» **EXERCISE DESCRIPTION**: Please return every line from the entries that has the string "computer" in it.

Stored records

────────────────────────────────────────

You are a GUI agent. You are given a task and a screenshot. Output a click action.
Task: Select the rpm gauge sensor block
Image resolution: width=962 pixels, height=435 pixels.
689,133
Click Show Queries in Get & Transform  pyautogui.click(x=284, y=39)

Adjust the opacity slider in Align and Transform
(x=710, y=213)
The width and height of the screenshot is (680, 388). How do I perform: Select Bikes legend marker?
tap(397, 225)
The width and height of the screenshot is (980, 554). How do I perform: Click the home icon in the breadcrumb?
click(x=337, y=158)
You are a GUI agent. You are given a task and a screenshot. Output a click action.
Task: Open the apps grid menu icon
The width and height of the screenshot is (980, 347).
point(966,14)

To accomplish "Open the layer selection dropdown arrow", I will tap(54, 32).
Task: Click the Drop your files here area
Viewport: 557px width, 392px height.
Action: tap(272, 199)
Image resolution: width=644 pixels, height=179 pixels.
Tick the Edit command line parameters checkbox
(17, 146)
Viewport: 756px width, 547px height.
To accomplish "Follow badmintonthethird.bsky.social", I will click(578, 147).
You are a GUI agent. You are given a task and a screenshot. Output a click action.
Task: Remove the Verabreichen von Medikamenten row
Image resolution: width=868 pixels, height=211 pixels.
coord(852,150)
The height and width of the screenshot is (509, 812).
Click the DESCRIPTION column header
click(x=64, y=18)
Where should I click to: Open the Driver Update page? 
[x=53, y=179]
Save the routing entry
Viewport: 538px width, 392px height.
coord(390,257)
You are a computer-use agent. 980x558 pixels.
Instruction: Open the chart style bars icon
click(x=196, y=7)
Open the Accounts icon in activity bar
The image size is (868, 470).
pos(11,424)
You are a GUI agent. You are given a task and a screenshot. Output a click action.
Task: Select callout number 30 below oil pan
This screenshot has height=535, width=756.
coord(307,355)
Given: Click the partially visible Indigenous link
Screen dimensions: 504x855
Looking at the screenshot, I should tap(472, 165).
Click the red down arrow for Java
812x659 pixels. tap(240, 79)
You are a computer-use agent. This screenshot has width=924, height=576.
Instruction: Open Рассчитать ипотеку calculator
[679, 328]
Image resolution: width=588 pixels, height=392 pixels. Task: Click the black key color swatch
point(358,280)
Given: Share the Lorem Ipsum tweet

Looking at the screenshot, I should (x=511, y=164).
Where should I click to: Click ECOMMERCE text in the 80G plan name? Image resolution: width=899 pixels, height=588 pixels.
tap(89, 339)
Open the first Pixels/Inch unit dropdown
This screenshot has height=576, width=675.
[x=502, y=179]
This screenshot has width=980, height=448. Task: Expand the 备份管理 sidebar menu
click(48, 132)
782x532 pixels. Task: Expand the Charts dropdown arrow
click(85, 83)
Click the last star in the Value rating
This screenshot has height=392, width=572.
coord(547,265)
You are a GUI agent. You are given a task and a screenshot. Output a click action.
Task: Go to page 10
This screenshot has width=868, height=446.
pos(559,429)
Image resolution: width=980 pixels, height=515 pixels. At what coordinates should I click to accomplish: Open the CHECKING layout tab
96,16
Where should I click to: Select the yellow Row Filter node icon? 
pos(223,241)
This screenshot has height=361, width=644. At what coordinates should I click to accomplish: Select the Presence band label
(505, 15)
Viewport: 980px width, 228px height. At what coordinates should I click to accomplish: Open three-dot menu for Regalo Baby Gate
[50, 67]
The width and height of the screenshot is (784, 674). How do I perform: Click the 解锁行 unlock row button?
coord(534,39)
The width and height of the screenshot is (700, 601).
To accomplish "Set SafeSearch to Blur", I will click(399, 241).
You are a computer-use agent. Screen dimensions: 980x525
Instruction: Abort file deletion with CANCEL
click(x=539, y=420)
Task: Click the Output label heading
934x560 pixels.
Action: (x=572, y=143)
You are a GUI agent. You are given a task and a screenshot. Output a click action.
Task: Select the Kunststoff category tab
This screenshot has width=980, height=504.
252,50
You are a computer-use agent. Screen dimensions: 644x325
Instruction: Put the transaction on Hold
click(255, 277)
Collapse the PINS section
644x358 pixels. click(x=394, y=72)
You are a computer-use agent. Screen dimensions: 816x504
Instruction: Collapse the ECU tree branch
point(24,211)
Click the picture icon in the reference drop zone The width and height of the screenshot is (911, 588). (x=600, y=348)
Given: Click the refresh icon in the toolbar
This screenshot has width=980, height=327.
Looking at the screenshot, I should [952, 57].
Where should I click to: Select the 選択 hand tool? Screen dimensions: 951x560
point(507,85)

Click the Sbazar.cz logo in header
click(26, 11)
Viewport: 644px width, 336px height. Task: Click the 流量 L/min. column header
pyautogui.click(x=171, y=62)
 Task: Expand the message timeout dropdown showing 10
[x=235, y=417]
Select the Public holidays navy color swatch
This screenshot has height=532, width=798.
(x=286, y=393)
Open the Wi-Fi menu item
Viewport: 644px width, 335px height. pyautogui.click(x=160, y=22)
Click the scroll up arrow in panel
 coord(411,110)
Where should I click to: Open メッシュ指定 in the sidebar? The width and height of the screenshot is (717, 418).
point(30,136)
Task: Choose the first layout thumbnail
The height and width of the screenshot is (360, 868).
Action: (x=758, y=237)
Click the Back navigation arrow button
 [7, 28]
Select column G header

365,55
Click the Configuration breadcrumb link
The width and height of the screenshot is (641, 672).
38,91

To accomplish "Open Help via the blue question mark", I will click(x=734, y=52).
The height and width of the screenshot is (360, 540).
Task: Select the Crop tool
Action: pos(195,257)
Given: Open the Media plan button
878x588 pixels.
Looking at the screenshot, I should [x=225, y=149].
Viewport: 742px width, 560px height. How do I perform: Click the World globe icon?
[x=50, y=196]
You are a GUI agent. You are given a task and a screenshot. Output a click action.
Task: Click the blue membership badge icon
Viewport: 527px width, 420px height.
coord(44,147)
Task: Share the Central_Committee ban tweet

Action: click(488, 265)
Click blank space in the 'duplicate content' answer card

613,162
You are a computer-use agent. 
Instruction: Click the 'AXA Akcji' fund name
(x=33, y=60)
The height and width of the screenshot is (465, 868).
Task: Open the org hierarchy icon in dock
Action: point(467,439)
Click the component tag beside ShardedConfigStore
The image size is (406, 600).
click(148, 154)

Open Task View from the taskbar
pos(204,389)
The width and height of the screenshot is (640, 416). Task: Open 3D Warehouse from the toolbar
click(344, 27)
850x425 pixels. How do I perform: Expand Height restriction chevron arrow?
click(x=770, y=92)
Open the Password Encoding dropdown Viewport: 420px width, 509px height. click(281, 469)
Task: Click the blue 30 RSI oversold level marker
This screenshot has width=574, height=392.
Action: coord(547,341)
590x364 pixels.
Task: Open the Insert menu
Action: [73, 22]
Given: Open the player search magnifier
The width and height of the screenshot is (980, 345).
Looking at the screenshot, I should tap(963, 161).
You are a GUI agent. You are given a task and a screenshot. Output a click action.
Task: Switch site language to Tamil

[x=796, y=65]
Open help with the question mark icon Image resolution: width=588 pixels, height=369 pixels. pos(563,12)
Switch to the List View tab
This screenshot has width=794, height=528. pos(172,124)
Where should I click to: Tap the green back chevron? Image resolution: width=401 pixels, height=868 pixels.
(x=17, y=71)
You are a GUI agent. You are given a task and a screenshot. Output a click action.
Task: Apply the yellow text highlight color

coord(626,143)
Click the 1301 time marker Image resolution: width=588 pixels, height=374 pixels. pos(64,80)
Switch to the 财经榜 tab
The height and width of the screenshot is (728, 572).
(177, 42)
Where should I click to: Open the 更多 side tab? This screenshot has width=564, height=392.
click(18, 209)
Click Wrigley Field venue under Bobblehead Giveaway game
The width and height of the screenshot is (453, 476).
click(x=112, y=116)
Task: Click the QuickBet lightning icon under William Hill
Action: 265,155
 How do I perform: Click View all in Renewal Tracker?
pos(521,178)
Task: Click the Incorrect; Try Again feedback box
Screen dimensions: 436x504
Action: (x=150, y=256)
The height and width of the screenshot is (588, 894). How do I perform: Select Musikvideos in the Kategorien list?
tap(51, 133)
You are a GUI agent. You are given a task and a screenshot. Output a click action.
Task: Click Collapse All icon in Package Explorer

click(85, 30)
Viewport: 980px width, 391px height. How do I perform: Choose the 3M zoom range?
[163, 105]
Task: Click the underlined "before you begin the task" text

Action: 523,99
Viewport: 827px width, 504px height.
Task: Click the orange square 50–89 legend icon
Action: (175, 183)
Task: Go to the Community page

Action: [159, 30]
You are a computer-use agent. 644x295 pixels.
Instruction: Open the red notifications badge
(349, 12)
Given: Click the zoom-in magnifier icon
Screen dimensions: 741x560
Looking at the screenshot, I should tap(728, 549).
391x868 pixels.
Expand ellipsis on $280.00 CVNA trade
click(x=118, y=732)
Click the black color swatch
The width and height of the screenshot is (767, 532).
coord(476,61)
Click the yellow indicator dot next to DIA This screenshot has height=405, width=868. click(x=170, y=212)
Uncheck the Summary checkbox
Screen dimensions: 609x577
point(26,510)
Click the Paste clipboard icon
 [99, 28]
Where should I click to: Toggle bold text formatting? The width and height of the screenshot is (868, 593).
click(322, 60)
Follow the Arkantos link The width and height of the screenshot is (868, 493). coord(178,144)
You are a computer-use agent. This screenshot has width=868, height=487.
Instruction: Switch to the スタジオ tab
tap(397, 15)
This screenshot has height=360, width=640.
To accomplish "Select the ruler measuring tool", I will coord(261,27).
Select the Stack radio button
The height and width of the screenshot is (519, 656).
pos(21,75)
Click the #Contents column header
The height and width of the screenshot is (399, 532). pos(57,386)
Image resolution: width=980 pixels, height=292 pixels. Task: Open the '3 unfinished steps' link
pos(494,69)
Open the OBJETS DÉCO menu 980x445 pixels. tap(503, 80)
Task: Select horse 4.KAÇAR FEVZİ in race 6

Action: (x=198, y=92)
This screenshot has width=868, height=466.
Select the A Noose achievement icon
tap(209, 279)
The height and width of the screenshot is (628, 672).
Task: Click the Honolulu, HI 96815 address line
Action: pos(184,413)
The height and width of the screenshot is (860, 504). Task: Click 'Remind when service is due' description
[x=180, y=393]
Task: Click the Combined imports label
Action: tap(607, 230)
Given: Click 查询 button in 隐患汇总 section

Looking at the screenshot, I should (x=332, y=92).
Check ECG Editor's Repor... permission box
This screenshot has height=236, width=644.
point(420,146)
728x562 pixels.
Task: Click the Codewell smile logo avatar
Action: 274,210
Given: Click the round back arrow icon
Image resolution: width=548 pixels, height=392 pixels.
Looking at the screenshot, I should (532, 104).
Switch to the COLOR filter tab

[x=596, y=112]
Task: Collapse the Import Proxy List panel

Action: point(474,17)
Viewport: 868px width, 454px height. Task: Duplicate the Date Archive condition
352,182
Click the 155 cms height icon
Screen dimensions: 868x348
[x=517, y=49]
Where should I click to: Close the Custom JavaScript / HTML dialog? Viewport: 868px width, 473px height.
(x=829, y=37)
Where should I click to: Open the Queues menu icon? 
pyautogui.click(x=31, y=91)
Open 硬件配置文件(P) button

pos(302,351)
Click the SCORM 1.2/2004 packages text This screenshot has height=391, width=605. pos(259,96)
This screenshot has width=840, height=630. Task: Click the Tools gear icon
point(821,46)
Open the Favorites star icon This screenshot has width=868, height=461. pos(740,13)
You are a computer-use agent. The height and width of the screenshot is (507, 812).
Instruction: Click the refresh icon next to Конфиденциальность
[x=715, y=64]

────────────────────────────────────────

» **EXERCISE ANSWER**:
You are a computer-use agent. 980x558 pixels.
You are a computer-use agent. This screenshot has width=924, height=576.
You are a computer-use agent. Screen dimensions: 980x525
You are a computer-use agent. Screen dimensions: 644x325
You are a computer-use agent. Screen dimensions: 816x504
You are a computer-use agent. 
You are a computer-use agent. 644x295 pixels.
You are a computer-use agent. This screenshot has width=868, height=487.
You are a computer-use agent. The height and width of the screenshot is (507, 812).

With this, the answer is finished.